NIST’s National Vulnerability Database (NVD) has stopped enriching CVE’s, leaving the security community without metadata on 90% of records for the past month. CVE enrichment is the process of adding valuable details and context to a CVE record in the NVD. This additional information is crucial for security professionals to understand the severity and exploitability of a vulnerability, allowing them to prioritize patching and mitigation efforts.
The NVD has added this data to vulnerabilities that have been assigned a CVE ID for the past 19 years but has suddenly stopped doing so, and security professionals are beginning to raise concerns about this critical gap in metadata.
For the past month, the NVD has had a notice published on the website, which offers little information about what is happening behind the scenes:
NIST is currently working to establish a consortium to address challenges in the NVD program and develop improved tools and methods. You will temporarily see delays in analysis efforts during this transition. We apologize for the inconvenience and ask for your patience as we work to improve the NVD program.
An additional paragraph on the Program Transition Announcement page, published on February 13, 2024, requests that the public not contact NIST regarding when this matter will be resolved:
Please refrain from requesting timelines on resolution, we will notify all users through the various channels available when we have information to share on the topic.
NIST’s Lack of Transparency Fuels Speculation#
These puzzling, opaque notices from NIST are fueling speculation in the cybersecurity community. The decision to halt CVE enrichment impacts countless organizations and deserves a more open and informative approach from its custodians. Stopping a service that underpins critical infrastructure, even temporarily, may have far-reaching implications for industries worldwide.
In an episode titled “What’s going on at NVD,” the hosts of the Open Source Security podcast, Josh Bressers and Kurt Seifried, discussed how unusual it is for a government agency to give a notice like this.
“This is like a restaurant saying ‘We’re closed for ‘renovations,’ It’s totally not the health department shutting us down,’” Seifried said.
They likened the NVD to plumbing and electrical standards, a widely used resource that's nearly invisible and taken for granted, yet imperative to avoid industry chaos.
Vendors and organizations that rely on the NVD for vulnerability data now have severe gaps on vulnerabilities that have been assigned a CVE ID within roughly the last 30 days, leaving them with limited information and more manual research required to figure out what software is affected and in need of remediation, as well as how to prioritize these vulnerabilities.
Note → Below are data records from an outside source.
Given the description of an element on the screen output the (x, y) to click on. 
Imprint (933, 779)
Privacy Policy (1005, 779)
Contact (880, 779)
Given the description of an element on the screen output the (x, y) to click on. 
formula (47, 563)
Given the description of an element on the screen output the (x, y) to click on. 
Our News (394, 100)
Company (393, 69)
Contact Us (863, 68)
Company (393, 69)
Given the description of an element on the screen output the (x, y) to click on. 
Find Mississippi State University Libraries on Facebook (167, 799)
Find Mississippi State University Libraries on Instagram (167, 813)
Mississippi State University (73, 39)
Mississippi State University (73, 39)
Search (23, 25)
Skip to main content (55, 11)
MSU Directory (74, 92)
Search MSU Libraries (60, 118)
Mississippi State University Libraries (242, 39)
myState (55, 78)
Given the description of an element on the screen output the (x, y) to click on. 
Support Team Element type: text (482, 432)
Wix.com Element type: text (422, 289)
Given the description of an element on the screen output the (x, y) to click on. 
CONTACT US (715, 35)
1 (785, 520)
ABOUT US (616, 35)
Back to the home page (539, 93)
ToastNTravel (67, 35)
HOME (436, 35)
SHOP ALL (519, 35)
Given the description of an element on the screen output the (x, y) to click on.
“Whether or not a consortium appears to take over this work, if you consume CVE data you need to pay attention and start thinking about an alternate plan,” Seifried said.
The NVD is the U.S. government’s repository of standards based vulnerability management data, but it relies on several organizations that work together to enable security vendors to automate vulnerability management, security measurement, and compliance. The database is maintained by the MITRE corporation and sponsored by the U.S. Department of Homeland Security (DHS) and the Cybersecurity and Infrastructure Security Agency (CISA).
The U.S. government has proposed a massive budget increase for CISA for 2025, leading Josh Bressers to speculate that perhaps CISA will take over maintaining the NVD.
Bressers also contends that an open source-like model is the only way forward - “it’s the only thing that scales,” for addressing the ever-growing volume of CVE’s:
We need to do things differently. If we try to keep doing it the way it’s been done, we’re going to have the same problems. This is always one of the challenges for new things is expecting the same people to do something in a different way generally doesn’t happen. This is where I think we need a very open source like model where you have many people who can come and sit at the table and work on this stuff. When you restrict something like this to a small group of insiders, it can’t change and grow.
Change is coming, whether through a new consortium or some other means, though it may not be welcome for companies that have made selling vulnerability data their bread and butter.
“The people who consume this data, especially at scale, do not want to have to make significant changes, it’s very risky and costly,” Seifried said.
The vast majority of traditional vulnerability scanners rely heavily on data from the NVD and make millions of dollars reselling that data in their products. These automated scanners may no longer be as effective in delivering timely vulnerability data, which leaves many companies vulnerable to security breaches and critical systems exposed.
“We don’t know what’s coming next, but it’s going to be a wild ride,” Bressers said.
Chris Hughes, president of Aquia, spoke to Infosecurity Magazine about other possible reasons NVD has temporarily halted CVE enrichment.
“Another useful note is that there are folks known as ‘the SBOM Forum’ currently advocating for the NVD to adopt Package URLs (PURLs) as well, given the pervasive use of software packages and open source software (OSS), but whether that materializes is still to be determined,” Hughes said.
The temporary disruption of metadata from NIST may be solved by the reorganization of the NVD with the proposed consortium, but the security community may be forced to explore alternative data sources in the meantime. In the absence of more communication from NIST, organizations should prepare for a potential overhaul of how they identify and prioritize vulnerabilities, as this situation has raised concerns about the long-term viability of traditional vulnerability management tools.